### Given exercise
Please pull out each line of the listing below that contains the word "Open" and copy those lines in full.

### Data lines
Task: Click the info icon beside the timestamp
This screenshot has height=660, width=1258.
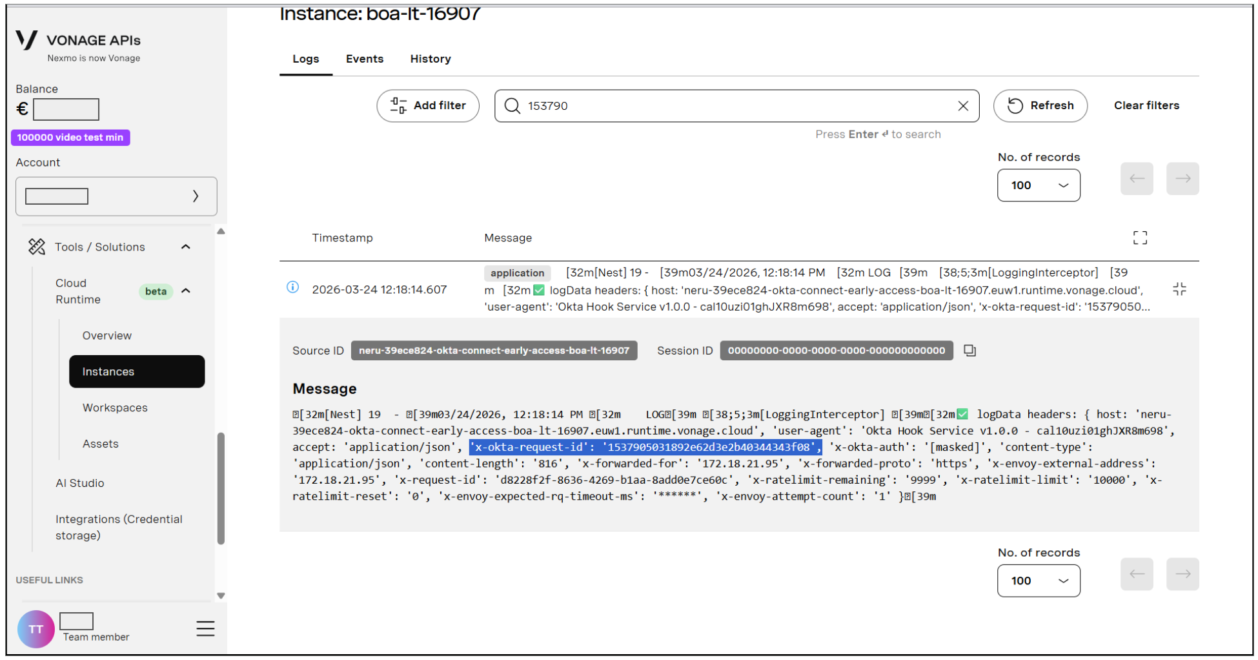Action: [292, 287]
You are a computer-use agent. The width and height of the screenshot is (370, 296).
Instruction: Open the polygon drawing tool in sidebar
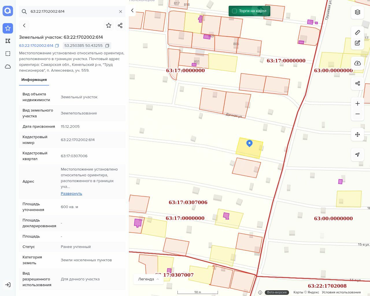tap(8, 41)
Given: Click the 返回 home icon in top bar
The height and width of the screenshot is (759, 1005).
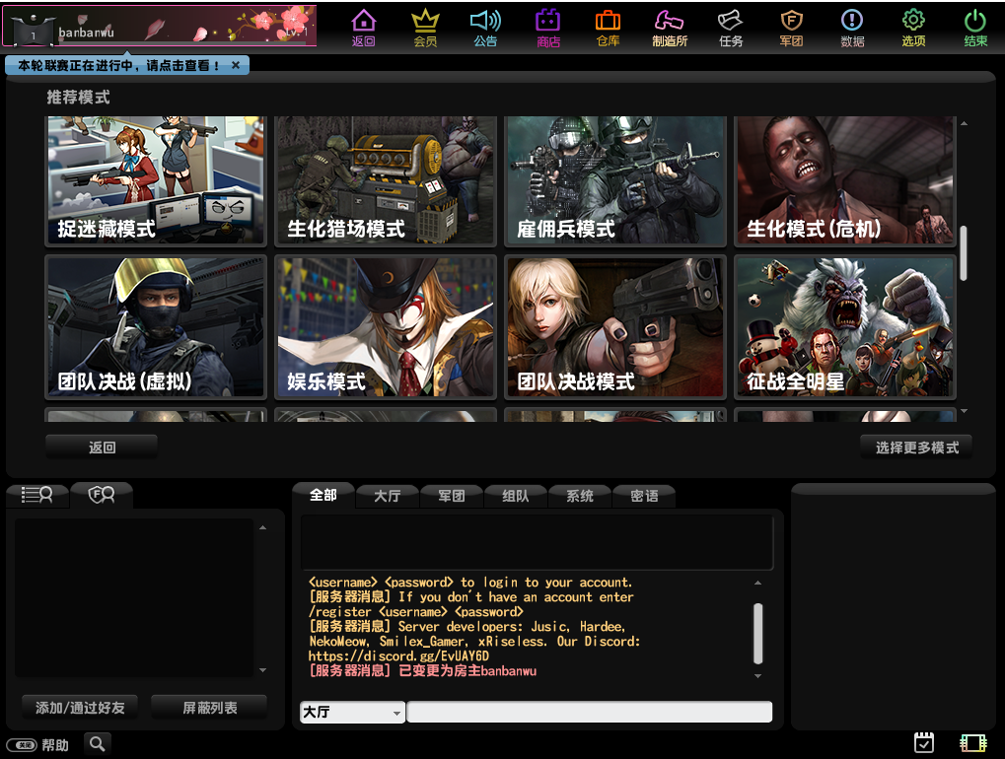Looking at the screenshot, I should (364, 28).
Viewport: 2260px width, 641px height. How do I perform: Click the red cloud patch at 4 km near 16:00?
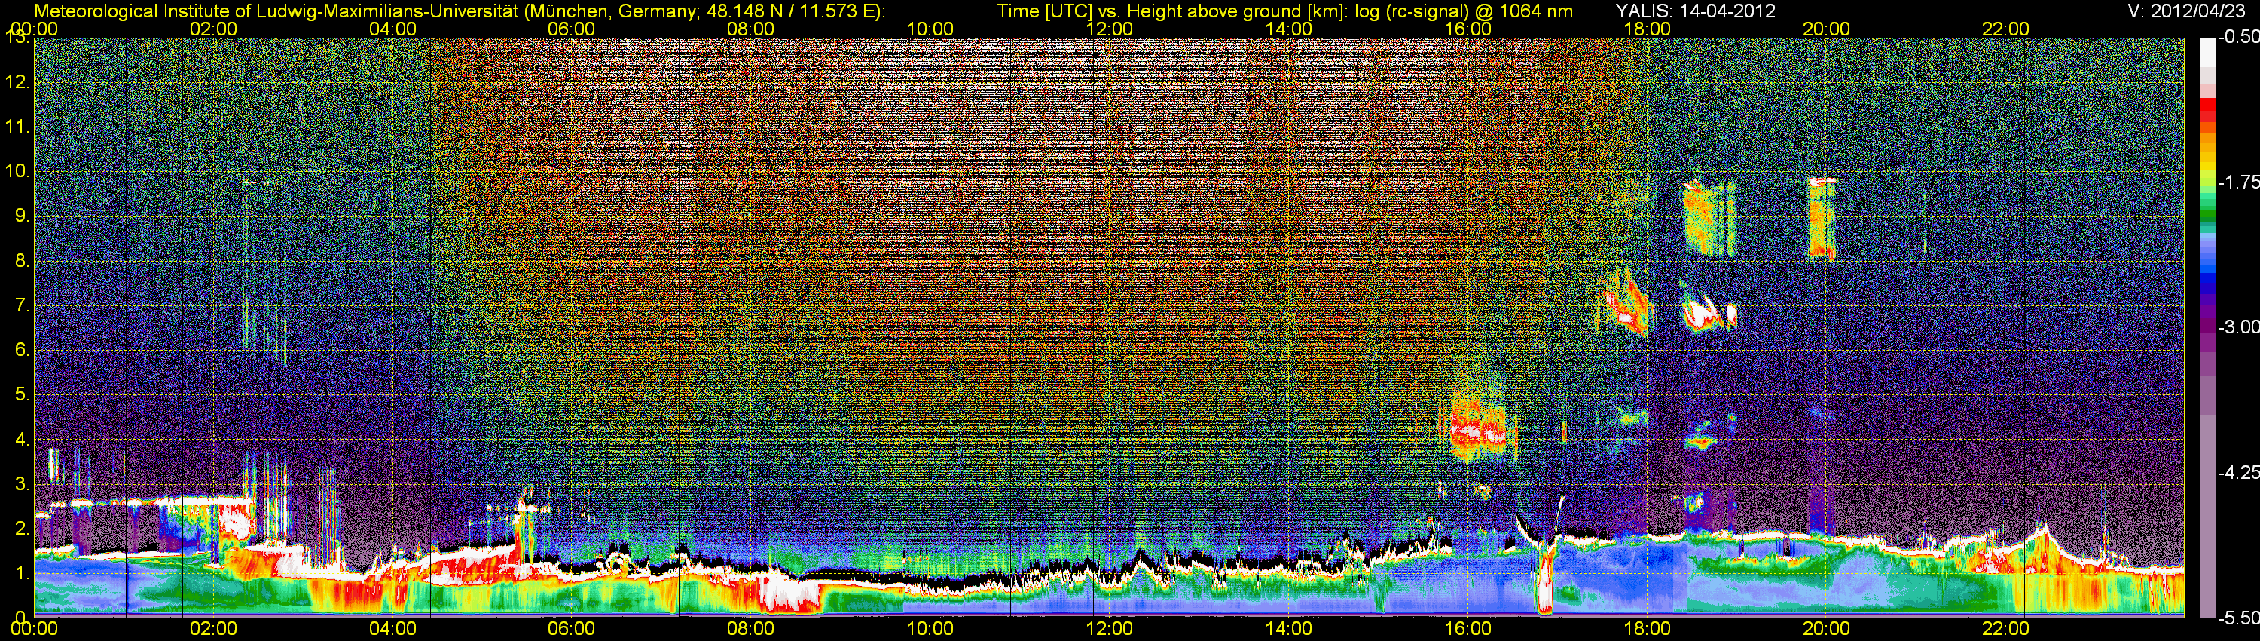[1477, 431]
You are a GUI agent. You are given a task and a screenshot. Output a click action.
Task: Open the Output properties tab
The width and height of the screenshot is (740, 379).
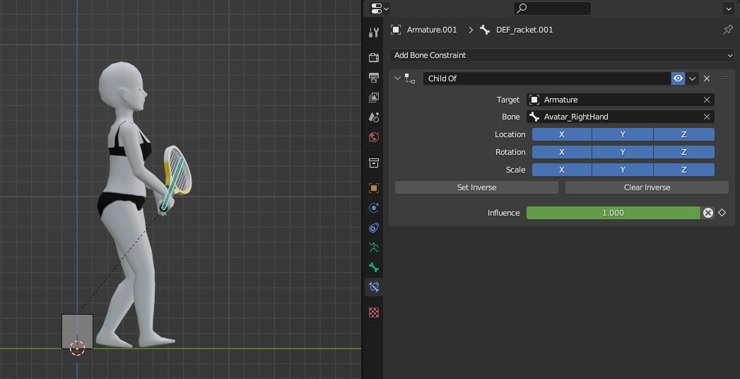tap(374, 77)
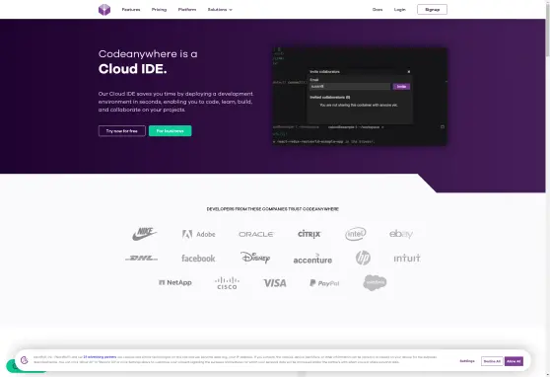Click the cookie icon in consent banner

click(25, 360)
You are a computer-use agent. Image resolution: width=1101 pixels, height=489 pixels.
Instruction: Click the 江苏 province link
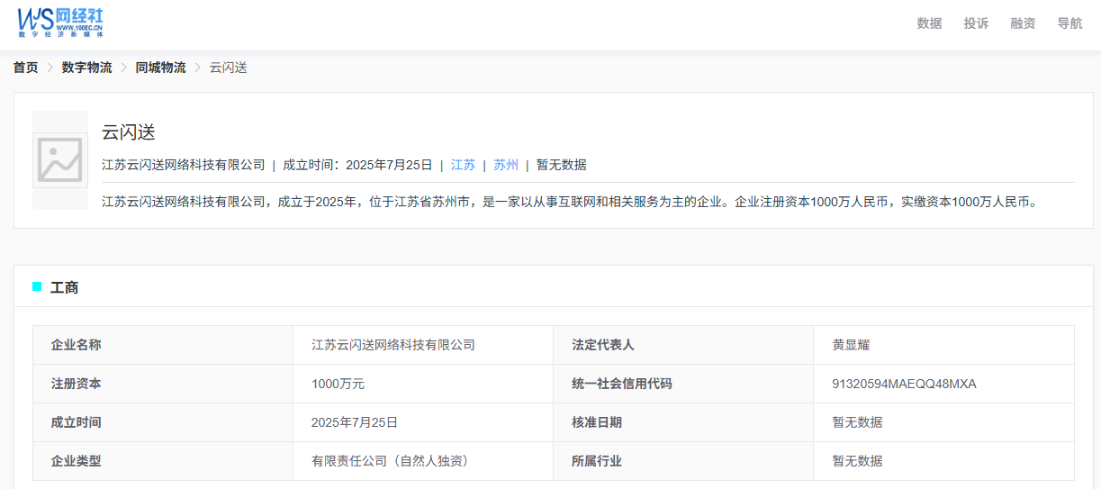463,165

### Exercise solution
Instruction: Open the polygon drawing tool in sidebar
Task: Open the Output properties tab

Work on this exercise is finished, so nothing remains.